Sometimes it can be difficult to differentiate symptoms of depression from the normal experience of having a new baby: When your baby won’t let you get a good night’s sleep and you are too exhausted to do things you previously would have enjoyed, this can be a normal part of parenthood. However, as you describe, when you have the opportunity to rest but still cannot sleep and feel overwhelmed and constantly anxious, this raises suspicion of something more serious than the baby blues. Thus it is important for new mothers to talk to their physician about what they are experiencing and work with him or her to decide whether it is appropriate to seek further help.

Screening tools have been developed to help detect cases of PPD, including the well-studied Edinburgh Postnatal Depression Scale.  While not diagnostic, this quick screening can help raise a red flag and suggest that a more extensive conversation with an obstetrician or psychiatrist would be beneficial. My rule of thumb is that if a new mother is concerned about her emotional state, that merits further discussion, regardless of how she scores. Also of note: Medical conditions such as a thyroid issue or anemia can present with symptoms of depression, so these should be ruled out as well.

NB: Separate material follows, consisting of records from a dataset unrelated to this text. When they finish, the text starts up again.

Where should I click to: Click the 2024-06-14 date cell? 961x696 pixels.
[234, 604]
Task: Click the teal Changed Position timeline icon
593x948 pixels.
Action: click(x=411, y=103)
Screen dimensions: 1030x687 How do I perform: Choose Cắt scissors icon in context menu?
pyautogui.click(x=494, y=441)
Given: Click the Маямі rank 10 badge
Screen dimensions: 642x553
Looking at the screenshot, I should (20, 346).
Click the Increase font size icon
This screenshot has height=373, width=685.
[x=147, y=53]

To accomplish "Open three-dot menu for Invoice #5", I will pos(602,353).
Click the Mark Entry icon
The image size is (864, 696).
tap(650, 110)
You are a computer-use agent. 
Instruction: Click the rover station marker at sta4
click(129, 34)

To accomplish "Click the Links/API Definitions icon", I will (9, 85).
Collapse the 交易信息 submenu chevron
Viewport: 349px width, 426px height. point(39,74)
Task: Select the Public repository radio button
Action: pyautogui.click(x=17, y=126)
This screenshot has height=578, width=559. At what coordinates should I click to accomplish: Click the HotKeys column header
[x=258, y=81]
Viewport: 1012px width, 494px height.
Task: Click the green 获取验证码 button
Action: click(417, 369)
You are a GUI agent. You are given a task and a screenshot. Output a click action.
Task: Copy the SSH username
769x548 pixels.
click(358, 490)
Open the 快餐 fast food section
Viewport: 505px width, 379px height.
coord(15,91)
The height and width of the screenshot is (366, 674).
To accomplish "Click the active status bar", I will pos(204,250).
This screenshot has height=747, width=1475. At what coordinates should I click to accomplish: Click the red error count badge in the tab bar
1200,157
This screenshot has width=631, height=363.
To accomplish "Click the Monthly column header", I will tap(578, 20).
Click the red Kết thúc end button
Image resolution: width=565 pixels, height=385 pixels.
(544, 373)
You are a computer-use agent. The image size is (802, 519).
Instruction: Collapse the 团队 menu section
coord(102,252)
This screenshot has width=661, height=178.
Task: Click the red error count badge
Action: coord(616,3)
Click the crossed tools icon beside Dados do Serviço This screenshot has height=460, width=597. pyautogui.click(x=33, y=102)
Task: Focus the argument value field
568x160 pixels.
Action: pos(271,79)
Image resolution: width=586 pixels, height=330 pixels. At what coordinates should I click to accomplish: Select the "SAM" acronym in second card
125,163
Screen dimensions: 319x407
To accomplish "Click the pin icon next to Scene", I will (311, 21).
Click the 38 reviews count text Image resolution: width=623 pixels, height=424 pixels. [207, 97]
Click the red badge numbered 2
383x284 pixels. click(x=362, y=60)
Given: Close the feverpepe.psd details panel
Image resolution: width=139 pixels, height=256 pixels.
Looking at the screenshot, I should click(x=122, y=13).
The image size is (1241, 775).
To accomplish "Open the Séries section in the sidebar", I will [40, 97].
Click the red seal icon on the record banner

Postpartum depression is a serious mental health issue that affects the entire family. Adding depression to the challenges of motherhood makes it that much more difficult to care for the child, and has a negative impact on the development of the mother-infant bond, which is critical for healthy social, cognitive, and emotional development of the infant.   The spouses of those with PPD are also more likely to suffer from depression. Depression can have lasting and devastating consequences for the sufferer. In the one study published out of Great Britain, suicide was the leading cause of maternal death in the year following the birth of a child. Thus it is critical that those experiencing symptoms of postpartum depression be encouraged to seek mental health treatment.